**Task instructions**:
An exact copy of every line from the one holding "Instruction: Play the timeline preview" to the end of the entries below is required; leave the pictures out.

**Data for this exercise**:

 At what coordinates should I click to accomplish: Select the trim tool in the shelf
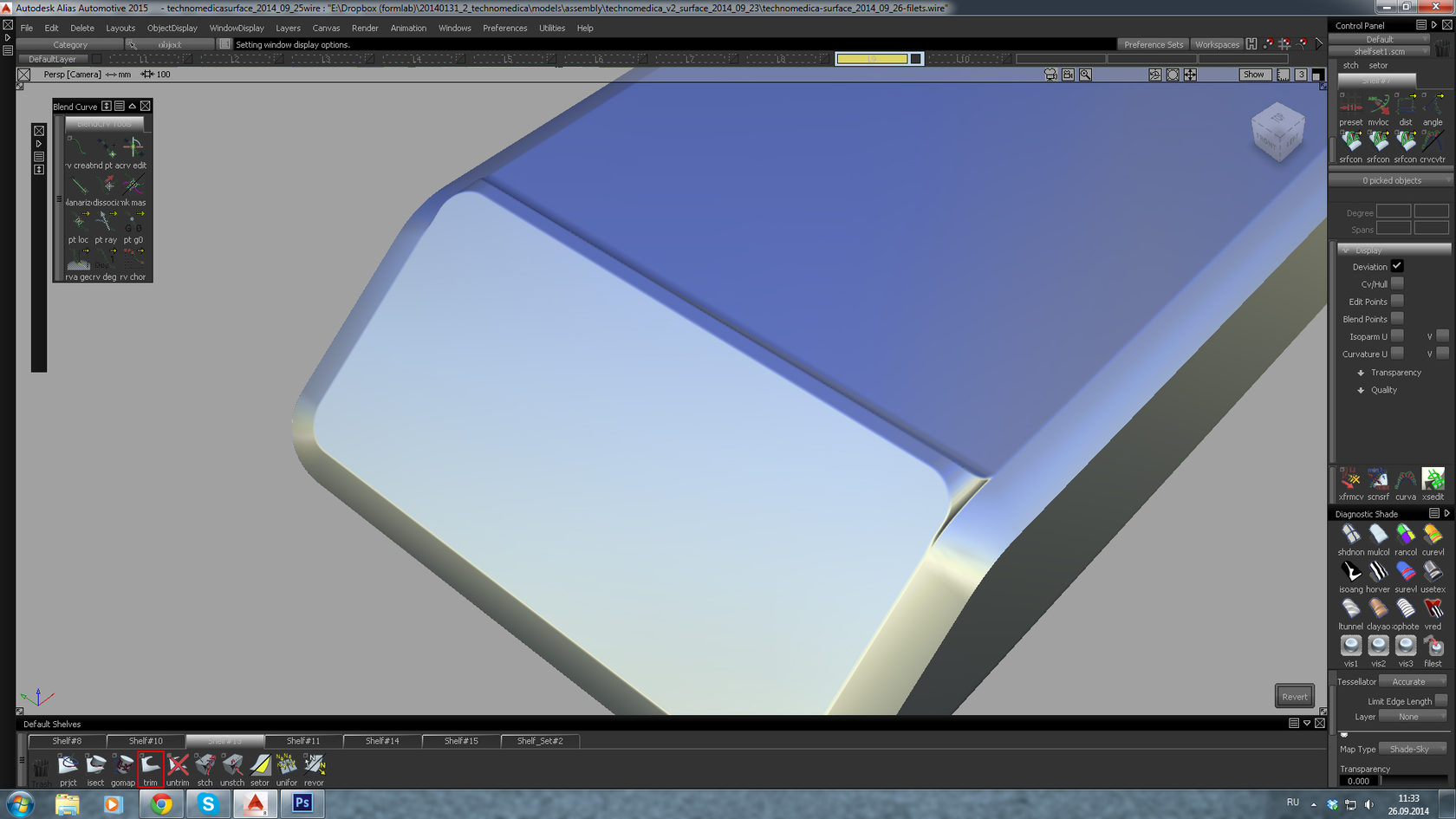tap(150, 766)
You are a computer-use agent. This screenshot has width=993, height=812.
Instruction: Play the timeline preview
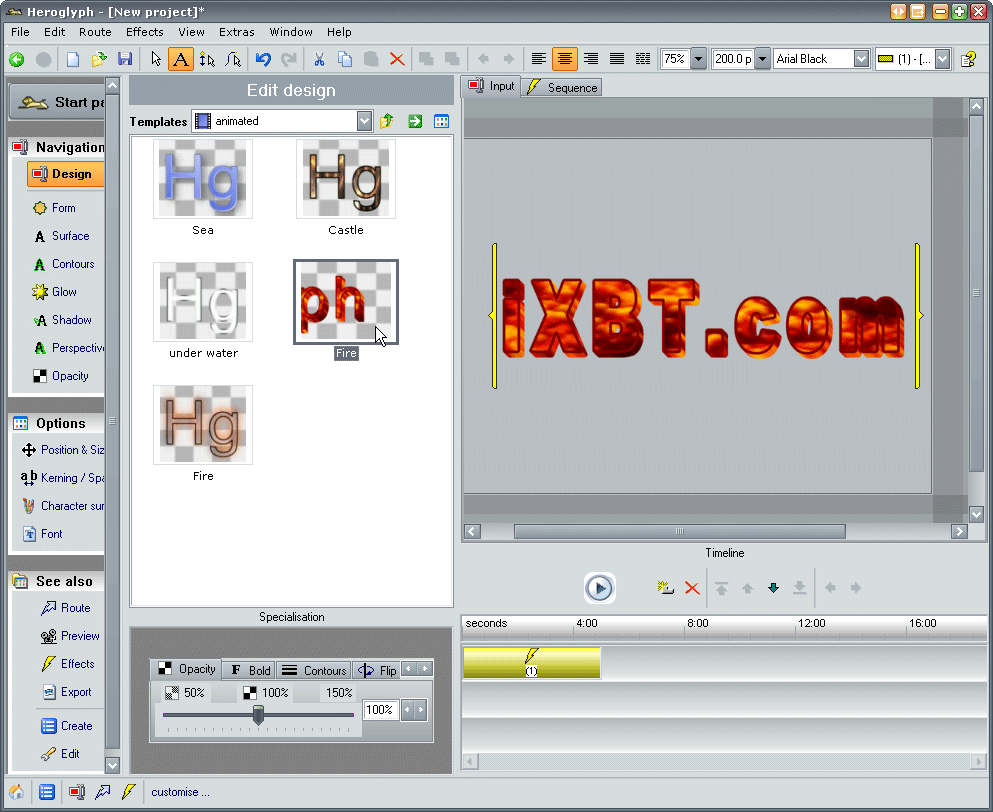(599, 588)
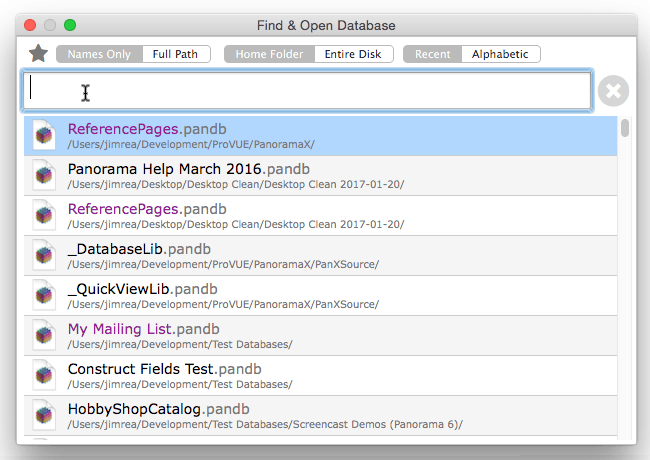This screenshot has height=460, width=650.
Task: Click the Panorama Help March 2016 file icon
Action: pyautogui.click(x=43, y=175)
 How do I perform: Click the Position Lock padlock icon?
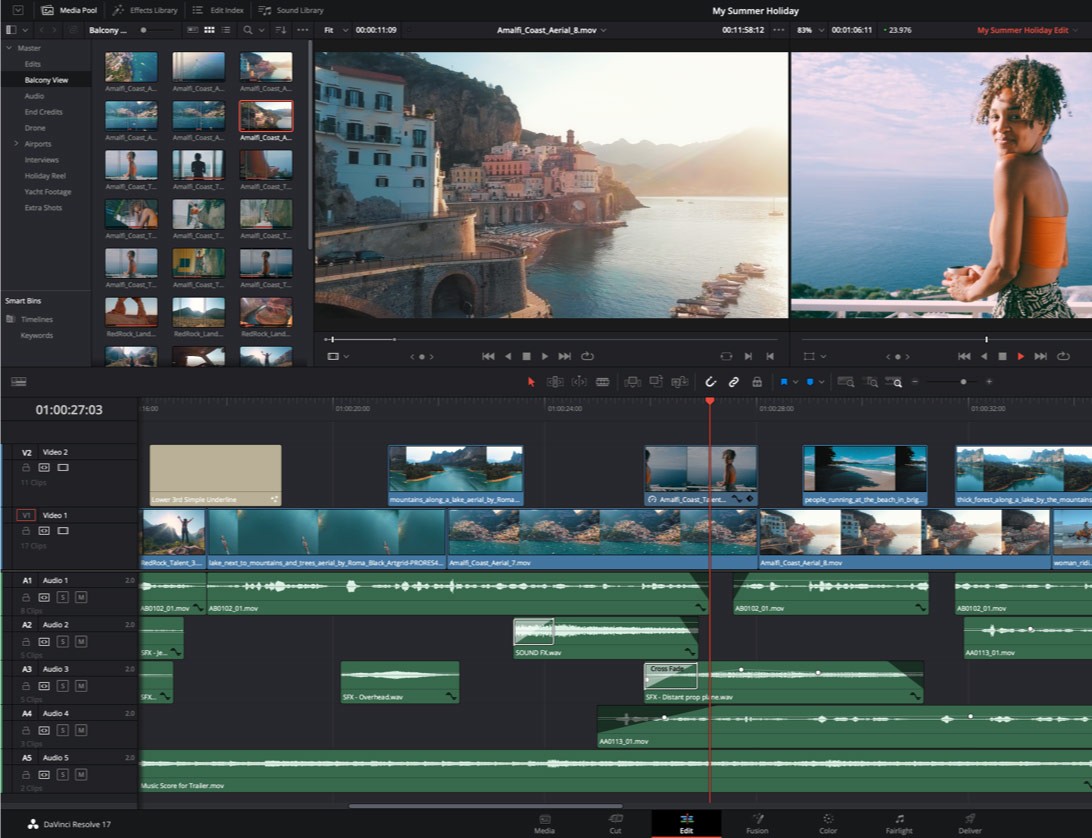pyautogui.click(x=756, y=382)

**Completed task**:
Instruction: Play the timeline preview
(599, 588)
This screenshot has height=460, width=650.
Task: Click the Panorama Help March 2016 file icon
Action: pyautogui.click(x=43, y=175)
 How do I perform: Click the Position Lock padlock icon?
pyautogui.click(x=756, y=382)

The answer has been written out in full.